**What is expected**
Please retype the records from the line with "You are a computer-use agent. The height" up to and including the line with "coord(159,784)", character for character.

────────

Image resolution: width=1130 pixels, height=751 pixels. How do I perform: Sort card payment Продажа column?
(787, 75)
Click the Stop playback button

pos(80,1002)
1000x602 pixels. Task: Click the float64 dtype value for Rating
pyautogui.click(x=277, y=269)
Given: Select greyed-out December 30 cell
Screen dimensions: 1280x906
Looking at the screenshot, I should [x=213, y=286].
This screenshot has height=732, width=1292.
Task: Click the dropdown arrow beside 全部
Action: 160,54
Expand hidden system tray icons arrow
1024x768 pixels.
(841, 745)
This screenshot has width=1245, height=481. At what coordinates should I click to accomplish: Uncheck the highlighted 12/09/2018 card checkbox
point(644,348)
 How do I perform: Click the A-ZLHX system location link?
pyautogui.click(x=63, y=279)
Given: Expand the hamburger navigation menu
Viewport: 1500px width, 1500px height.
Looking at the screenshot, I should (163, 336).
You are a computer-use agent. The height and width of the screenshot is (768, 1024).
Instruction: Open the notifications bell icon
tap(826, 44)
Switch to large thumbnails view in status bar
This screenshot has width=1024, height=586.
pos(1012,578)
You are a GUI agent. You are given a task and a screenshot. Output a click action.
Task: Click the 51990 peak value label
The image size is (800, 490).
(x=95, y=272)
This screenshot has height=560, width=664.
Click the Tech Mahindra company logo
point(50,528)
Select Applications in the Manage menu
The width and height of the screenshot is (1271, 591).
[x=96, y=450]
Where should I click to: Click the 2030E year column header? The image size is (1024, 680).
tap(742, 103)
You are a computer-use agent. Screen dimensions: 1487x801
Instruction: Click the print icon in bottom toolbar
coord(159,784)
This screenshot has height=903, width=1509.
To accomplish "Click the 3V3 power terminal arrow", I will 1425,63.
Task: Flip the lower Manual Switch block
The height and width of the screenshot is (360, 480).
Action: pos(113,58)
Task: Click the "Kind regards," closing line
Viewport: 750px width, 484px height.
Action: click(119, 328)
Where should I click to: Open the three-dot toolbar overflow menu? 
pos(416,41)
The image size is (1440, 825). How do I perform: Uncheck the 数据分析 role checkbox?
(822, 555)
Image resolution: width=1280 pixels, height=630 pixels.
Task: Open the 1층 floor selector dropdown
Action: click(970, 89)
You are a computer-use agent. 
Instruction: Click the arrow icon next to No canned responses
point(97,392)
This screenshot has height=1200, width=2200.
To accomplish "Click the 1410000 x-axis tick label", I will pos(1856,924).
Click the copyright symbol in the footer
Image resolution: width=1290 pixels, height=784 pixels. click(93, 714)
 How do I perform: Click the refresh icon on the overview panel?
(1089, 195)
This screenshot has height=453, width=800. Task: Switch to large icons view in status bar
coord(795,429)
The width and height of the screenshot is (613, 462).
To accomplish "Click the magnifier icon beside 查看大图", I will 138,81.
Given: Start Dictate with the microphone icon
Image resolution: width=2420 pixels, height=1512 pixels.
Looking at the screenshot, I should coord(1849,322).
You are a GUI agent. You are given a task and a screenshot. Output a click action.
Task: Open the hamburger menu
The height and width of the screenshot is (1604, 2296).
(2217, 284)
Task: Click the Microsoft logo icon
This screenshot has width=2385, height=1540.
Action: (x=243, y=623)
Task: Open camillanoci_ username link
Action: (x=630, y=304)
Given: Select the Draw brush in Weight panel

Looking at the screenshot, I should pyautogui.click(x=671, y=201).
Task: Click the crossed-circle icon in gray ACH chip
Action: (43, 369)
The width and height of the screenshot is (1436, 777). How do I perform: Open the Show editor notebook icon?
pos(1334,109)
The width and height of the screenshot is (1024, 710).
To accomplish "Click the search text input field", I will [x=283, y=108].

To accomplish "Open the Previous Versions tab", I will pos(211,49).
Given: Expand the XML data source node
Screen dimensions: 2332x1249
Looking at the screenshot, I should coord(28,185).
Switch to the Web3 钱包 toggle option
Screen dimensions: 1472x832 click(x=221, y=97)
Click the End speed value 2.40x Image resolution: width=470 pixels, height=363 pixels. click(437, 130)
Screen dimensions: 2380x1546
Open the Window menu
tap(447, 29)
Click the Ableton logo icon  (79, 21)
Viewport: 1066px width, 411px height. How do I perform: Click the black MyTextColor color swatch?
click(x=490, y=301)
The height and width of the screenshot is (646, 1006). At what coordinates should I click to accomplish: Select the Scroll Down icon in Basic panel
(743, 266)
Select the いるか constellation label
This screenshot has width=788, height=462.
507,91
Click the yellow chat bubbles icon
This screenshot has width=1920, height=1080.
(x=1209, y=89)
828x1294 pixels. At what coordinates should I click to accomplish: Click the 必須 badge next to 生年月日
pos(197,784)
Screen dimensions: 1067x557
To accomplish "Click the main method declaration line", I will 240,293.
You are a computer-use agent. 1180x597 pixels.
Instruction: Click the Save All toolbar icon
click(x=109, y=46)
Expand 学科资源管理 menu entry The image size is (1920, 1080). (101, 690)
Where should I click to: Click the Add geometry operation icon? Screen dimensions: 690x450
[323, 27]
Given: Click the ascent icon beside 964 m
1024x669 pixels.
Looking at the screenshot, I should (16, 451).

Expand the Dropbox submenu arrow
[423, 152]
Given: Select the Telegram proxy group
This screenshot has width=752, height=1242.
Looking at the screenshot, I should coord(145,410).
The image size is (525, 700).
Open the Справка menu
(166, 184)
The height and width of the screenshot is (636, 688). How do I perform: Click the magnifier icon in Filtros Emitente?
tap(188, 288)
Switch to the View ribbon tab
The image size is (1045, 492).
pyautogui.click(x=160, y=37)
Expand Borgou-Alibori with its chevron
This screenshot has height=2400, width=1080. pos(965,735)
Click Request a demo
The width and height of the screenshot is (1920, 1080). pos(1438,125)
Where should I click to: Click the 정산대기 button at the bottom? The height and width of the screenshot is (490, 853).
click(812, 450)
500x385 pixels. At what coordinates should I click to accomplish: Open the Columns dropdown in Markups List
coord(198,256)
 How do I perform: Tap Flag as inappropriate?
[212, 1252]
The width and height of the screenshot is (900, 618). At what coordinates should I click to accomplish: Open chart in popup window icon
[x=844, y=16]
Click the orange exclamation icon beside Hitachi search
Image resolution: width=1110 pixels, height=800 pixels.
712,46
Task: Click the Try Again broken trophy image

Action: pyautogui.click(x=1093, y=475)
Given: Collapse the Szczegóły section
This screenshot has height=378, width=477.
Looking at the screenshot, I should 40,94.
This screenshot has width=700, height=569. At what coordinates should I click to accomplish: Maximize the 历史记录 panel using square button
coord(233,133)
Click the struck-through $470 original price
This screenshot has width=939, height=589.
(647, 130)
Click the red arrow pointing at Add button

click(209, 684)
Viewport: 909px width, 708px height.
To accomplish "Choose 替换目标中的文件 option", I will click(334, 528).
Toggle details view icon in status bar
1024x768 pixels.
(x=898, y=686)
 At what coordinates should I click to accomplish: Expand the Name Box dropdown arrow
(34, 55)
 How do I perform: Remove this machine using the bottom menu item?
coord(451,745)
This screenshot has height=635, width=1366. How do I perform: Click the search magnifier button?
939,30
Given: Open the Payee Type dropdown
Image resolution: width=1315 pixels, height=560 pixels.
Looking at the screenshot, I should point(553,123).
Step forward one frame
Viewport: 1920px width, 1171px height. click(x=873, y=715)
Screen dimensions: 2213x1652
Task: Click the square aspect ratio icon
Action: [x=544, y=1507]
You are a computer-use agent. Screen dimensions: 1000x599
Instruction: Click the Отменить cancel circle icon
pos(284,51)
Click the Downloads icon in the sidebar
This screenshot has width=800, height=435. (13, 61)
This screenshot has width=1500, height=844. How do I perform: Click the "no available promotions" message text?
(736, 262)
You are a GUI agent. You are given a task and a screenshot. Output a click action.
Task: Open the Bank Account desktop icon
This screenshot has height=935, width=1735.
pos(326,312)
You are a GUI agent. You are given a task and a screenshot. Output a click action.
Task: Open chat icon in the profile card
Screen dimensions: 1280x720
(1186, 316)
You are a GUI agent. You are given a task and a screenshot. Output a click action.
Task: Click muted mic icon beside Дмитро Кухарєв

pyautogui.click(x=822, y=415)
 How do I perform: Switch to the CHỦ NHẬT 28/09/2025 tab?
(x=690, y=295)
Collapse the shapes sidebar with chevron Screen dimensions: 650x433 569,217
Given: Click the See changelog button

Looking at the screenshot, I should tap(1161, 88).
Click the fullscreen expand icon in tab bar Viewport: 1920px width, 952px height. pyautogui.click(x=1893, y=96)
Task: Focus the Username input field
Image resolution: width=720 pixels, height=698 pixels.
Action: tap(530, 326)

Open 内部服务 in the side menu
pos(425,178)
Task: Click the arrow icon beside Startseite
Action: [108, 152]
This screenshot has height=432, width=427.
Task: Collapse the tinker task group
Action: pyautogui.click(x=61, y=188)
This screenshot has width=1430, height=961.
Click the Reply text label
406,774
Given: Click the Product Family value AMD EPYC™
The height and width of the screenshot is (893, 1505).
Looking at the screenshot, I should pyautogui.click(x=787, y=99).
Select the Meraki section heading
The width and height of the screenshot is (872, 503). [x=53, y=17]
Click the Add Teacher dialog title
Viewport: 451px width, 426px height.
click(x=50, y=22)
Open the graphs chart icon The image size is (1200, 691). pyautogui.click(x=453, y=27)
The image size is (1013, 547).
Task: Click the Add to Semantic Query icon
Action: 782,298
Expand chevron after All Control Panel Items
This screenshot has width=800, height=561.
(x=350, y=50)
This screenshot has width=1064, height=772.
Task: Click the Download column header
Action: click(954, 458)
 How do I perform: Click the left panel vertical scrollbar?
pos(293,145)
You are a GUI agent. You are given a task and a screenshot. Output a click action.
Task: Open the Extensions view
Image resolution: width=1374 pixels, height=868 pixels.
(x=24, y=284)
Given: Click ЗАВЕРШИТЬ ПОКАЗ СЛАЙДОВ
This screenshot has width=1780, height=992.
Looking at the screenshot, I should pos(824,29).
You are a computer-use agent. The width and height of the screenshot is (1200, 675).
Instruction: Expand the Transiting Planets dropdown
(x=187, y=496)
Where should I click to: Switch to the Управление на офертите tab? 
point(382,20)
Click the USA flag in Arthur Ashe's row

────────

**Answer below**
You are a computer-use agent. The height and width of the screenshot is (768, 1024).
Instruction: Open the notifications bell icon
tap(826, 44)
Switch to large thumbnails view in status bar
This screenshot has width=1024, height=586.
pos(1012,578)
You are a GUI agent. You are given a task and a screenshot. Output a click action.
Task: Click the 51990 peak value label
The image size is (800, 490).
(x=95, y=272)
This screenshot has height=560, width=664.
Click the Tech Mahindra company logo
point(50,528)
Select Applications in the Manage menu
The width and height of the screenshot is (1271, 591).
[x=96, y=450]
Where should I click to: Click the 2030E year column header? The image size is (1024, 680).
tap(742, 103)
You are a computer-use agent. Screen dimensions: 1487x801
Instruction: Click the print icon in bottom toolbar
coord(159,784)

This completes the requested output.